Cs(p, e) = max ( { w(x, e) * Ls(x, p) : x = 1, n } )

where:

Cs(p, e) : a function giving the computed score of prediction 'p' within entity 'e'

w(x, e) : a function returning the weight to apply for predictions propagating from entity Ϋ to target entity 'e' as illustrated in Figure 5 Ls(x, p) : a function returning the local score within entity Y of prediction 'p' as illustrated in Figure 4

n : the total number of entities (e.g. rule packages)

[0043] In the illustrated example, the ranking of textual candidates is obtained by combining, for each prediction, the local score (Ls) within a package, and the weight associated with propagation from this package to the "Upgrade" 206 package. For example, the phrase "the category of the customer" has a computed score (Cs) of 12 because this phrase has a local score (Ls) of 24 in the "Discount" 208 package and the weight to go from the "Discount" 208 package to the "Upgrade" 206 package is 0.5.

[0044] Another example is the computed score (Cs) within the "Upgrade" 206 package of the phrase "the amount of the shopping cart". The computed score is 10 because this is the maximum of 8 (the local score (Ls) within the "Upgrade" 206 package) and 20 (the local score within the "Discount" 208 package) multiplied by 0.5 (the weight from Figure 5 to go from the source "Discount" 208 package to the target "Upgrade" 206 package).

[0045] In the example of figure 3, six textual candidates are shown. The prediction with the highest computed score (Cs) is "the category of the customer" with a computed score (Cs) of 12. This computed score (Cs) is obtained from the local score (Ls) of 24 in the "Discount" 208 package and the weighting of 0.5 applied from the table of figure 5 for propagation from the Discount" 208 package to the "Upgrade" 206 package. The prediction for the phrase "the amount of the shopping cart" has a computed score (Cs) of 10, which is obtained from higher of (i) the local score (Ls) of 8 in the "Upgrade" 206 package and (ii) the local score (Ls) of 20 in the "Discount" 208 package and the weighting of 0.5 applied from the table of figure 5 for propagation from the Discount" 208 package to the "Upgrade" 206 package, giving a computed score (Cs) of 10.

[0046] Even though the phrase "the amount of the shopping cart" has a local score (Ls) of 8 and the phrase "the category of the customer" has a local score (Ls) of 0, the phrase "the category of the customer" has a higher computed score (Cs) because it is used more frequently in a package that is closely related in the hierarchy. This is in spite of the fact that the phrase "the category of the customer" has not been previously used in the "Upgrade" 206 package.

[0047] Once the prediction ranker engine has computed the final ranking based on the computed scores (Cs), textual candidates can be displayed to the user. It should however, be realised that any other appropriate action can be taken. The global ranking of predictions represents the likely degree of relevance to the user's interests of each phrase at a given location in the hierarchy.

[0048] As the user continues to type, the system may recognise an operation that changes either the local score (Ls) or the weights shown in figure 5 associated to entities. Figure 6 shows how the local ranking of textual candidates is updated.

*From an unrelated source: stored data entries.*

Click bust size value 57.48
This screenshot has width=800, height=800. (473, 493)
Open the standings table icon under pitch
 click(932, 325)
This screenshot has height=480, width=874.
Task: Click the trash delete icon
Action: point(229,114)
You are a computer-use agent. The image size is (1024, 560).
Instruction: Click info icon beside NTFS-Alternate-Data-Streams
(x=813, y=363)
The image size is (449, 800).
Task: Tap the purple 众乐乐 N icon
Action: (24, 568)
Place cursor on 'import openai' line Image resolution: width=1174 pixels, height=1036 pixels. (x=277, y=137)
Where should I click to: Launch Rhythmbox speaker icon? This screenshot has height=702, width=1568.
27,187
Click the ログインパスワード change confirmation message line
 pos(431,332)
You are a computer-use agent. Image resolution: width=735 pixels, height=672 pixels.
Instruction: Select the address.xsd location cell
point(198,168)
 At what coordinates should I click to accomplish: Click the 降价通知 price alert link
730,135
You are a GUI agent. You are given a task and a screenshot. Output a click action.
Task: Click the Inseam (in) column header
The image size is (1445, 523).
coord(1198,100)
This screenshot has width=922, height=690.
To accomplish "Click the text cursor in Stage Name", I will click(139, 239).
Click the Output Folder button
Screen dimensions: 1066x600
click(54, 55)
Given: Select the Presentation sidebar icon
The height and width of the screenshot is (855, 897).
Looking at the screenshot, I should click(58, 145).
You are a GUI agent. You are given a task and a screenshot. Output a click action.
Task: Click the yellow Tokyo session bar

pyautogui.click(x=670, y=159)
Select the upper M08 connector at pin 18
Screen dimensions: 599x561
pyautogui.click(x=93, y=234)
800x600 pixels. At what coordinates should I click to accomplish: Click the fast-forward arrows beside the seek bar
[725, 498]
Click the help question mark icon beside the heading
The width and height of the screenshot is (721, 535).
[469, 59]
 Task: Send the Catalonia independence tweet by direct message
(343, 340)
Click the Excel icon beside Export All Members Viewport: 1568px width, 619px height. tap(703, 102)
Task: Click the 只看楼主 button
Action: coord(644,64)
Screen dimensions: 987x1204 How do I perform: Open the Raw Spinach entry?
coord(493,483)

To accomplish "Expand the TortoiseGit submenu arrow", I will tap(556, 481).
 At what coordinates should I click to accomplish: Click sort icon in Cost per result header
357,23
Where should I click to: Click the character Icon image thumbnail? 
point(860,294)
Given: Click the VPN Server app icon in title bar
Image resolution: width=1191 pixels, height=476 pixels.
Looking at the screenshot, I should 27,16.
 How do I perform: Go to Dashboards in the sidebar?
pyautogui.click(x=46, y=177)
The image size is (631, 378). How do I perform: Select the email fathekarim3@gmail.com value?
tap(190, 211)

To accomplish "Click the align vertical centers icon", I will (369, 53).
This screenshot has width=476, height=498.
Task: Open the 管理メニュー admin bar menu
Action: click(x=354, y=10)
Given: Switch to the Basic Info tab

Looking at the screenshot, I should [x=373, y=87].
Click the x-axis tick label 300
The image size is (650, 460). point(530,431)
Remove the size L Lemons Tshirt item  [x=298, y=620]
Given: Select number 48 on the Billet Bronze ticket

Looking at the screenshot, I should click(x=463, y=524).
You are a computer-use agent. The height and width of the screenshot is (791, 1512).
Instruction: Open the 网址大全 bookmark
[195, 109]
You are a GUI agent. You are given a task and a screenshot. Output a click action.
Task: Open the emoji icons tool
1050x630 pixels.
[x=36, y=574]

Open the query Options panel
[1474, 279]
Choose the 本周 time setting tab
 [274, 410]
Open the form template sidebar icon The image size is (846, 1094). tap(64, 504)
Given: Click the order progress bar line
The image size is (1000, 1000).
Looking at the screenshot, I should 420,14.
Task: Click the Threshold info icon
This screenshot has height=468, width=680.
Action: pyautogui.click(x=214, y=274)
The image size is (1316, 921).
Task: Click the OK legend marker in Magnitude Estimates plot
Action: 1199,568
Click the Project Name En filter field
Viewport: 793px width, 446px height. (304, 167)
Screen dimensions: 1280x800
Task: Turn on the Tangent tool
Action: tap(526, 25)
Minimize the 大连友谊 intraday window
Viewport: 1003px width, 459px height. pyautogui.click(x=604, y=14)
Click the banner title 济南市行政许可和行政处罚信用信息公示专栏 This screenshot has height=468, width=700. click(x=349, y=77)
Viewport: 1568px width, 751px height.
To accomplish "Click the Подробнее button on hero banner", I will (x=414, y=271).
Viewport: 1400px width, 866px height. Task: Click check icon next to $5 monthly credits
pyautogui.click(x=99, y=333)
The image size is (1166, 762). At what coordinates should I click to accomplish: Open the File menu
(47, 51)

[0049] Referring to figure 6, the method starts at step 502. At step 504, the processing device receives input. As described above with reference to figure 2, the input may be textual or non-textual input. At step 506, a text fragment is recognised and it is detected that a new phrase has been entered. In a typical embodiment, step 506 may involve a parser dedicated to the controlled natural language currently in use. At step 508, the prediction ranker module may be notified and one or more local scores of each phrase, within one or more packages, may be recalculated. The method ends at step 510.

[0050] When the user performs an operation that modifies the hierarchy of how text fragments are organised, the system may need to check whether or not the weights need some adjustments. Figure 7 shows how the weights associated with each entity storing text fragments are updated.

[0051] Referring to figure 7, the method starts at step 602. At step 604, an application may receive an event that indicates that the hierarchy has been changed. For example, the application may be notified when a rule package has been added or when a new section has been inserted into a document. At step 606, the application may be configured to determine what kind of operation has been performed. For example, this step may be particularly useful in identifying what part of the hierarchy needs to be updated. At step 608, the prediction ranker module may update the weight associated with each entity. For example, when inserting a new rule package, the distance between two entities may get bigger and the respective weights associated with each of the entities may need to be adjusted, the method ends at step 610.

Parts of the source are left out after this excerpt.